Barrels and spilled oil the latest worry for neighbours of Waterdown Garden Supplies

You can add leaky oil barrels to the list of fears neighbours have living beside Mob-linked mountains of polluted soil at the Waterdown Garden Supplies property.
The contaminated property on Highway 5 near Troy has already spurred multiple provincial cleanup orders and legal claims - including an explosive $75-million lawsuit alleging involvement of two Hamilton city staffers and a slain mobster in a soil-dumping scheme.
The city has denied those claims in court documents, but has yet to make public the results of a third-party probe into the allegations. City spokesperson Matthew Grant said there will be a public update Thursday.
In the meantime, concerned neighbours have forwarded photos of trash and unidentified barrels in and around a building on the property - which already hosts a shipping container buried in asphalt waste and three-storey-high piles of dumped mystery dirt.
It's just another thing for us to worry about," said nearby resident Jim Whelan, who did not take the photos but forwarded them to the city. He noted the photos show some barrels have fallen over, while others sit atop ground darkened by unknown liquid.
Whelan said he is also wary about the unexplained arrival last month of a large truck and backhoe at the otherwise shuttered business.
The Spectator asked the provincial Ministry of Environment, Conservation and Parks about the barrels.

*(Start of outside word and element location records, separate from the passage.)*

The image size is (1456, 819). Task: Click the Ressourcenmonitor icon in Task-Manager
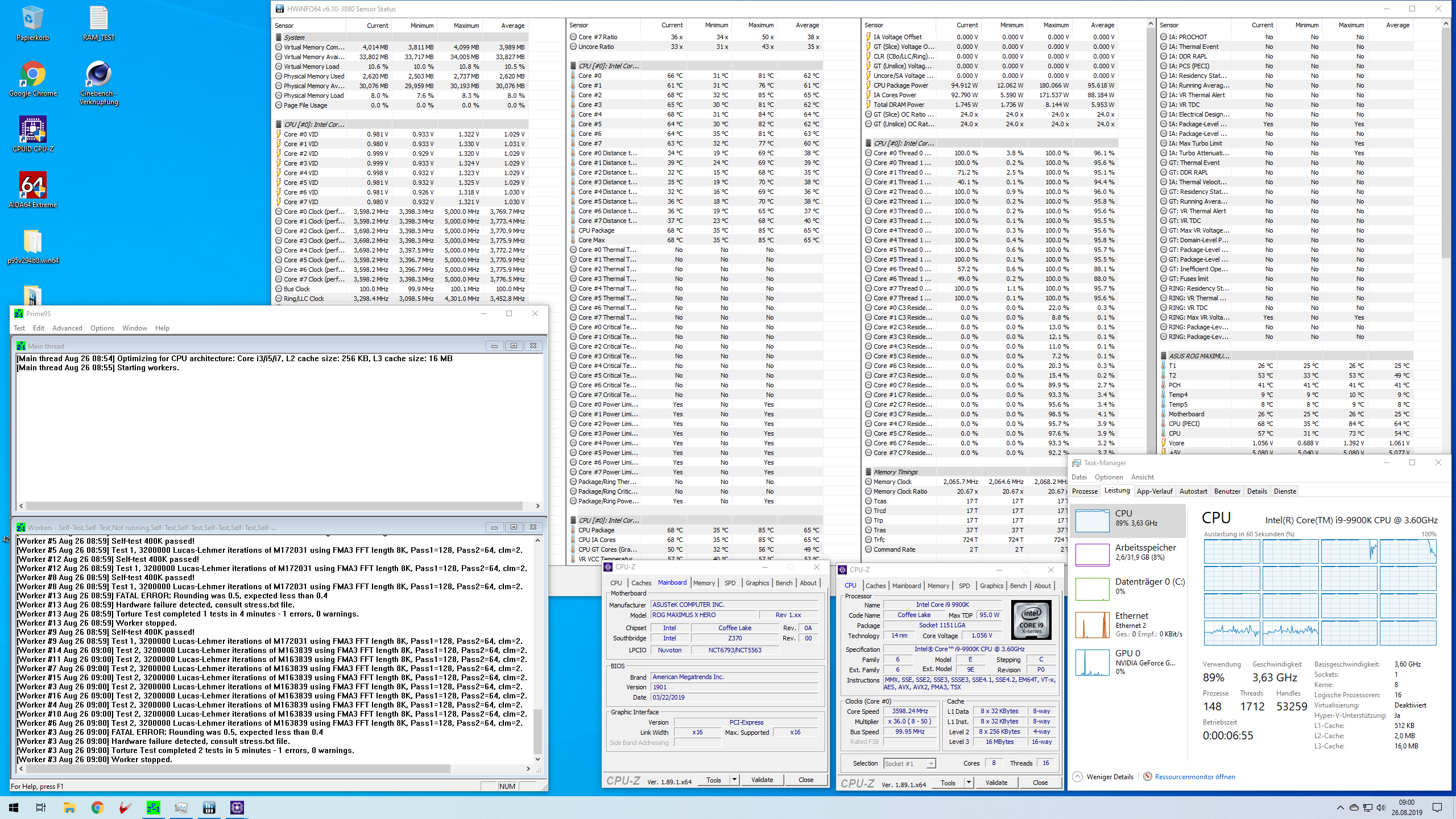point(1147,776)
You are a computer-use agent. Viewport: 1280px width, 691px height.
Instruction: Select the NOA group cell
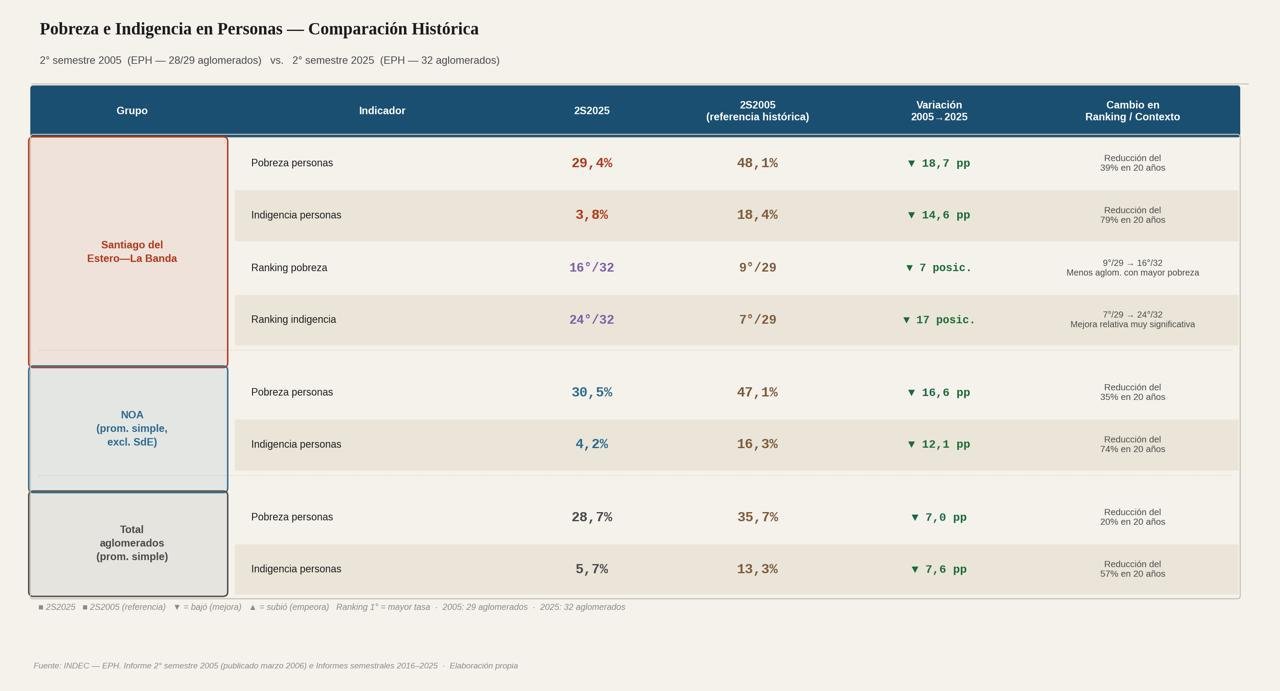pyautogui.click(x=131, y=428)
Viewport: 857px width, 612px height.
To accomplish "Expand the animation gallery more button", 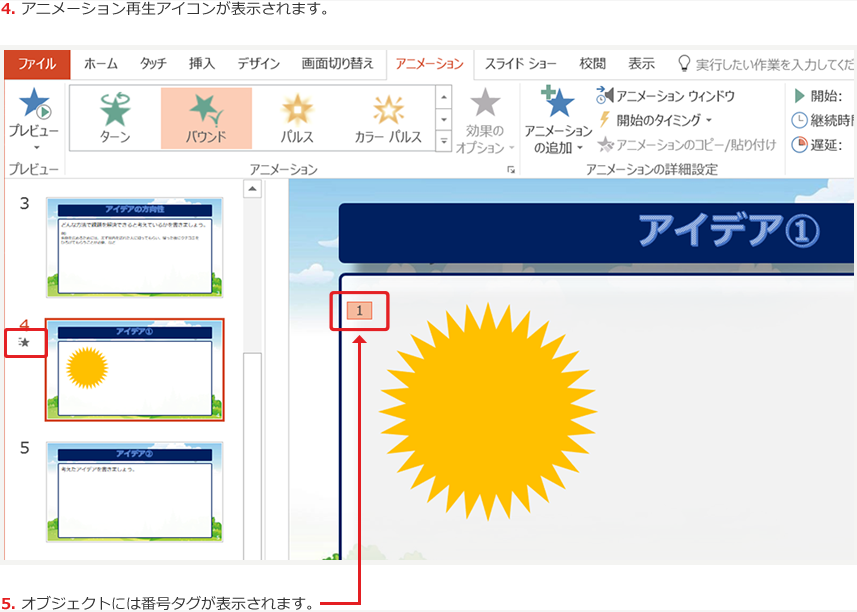I will click(445, 141).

Spokesperson Gary Wheeler said by email the ministry recently inspected the property and building and found multiple barrels" filled with what appeared to be some sort of oil, as well as petroleum hydrocarbon staining" in various areas of the concrete floor.
Wheeler said the ministry has given the property owner, Waterdown Garden Supplies Ltd., until Dec. 20 to provide a plan outlining how the oil barrels will be removed and how any spilled material will be cleaned up."
Given the lack of action on past provincial cleanup orders, Whelan said he is not holding out much hope" for quick action to get rid of the barrels. I'd love to be proved wrong, though," he said.
It's not clear whether the current property owner even has access to the site, however.
Waterdown Garden Supplies president Gary McHale, who is one of several parties facing provincial cleanup orders at the property, previously told The Spectator a mortgage holder got a court order to evict his company in late 2018, leaving him unable to clean up or even legally access the site.
The Spectator could not reach McHale for this story.
The province says the controller" of the property is 1350057 Ontario Ltd. Sukhinder Sandhu, a director of that numbered company, recently confirmed he is a mortgage holder on the property but denied responsibility for any alleged pollution.
McHale and his business associates have launched separate lawsuits against Sandhu, the city and various individuals linked to alleged soil dumper Havana Group Supplies, a construction firm headed by convicted fraudster Steve Sardinha that included Mob boss Pat Musitano as a silent partner.
The city also sent a bylaw inspector to the property in response to the photos of barrels and trash, but ward councillor Lloyd Ferguson said no obvious municipal infractions were noted in visible outdoor areas.
I feel bad for the neighbours, constantly being bounced around on who to talk to about this," he said. But it is the ministry that has to take the lead on this thing."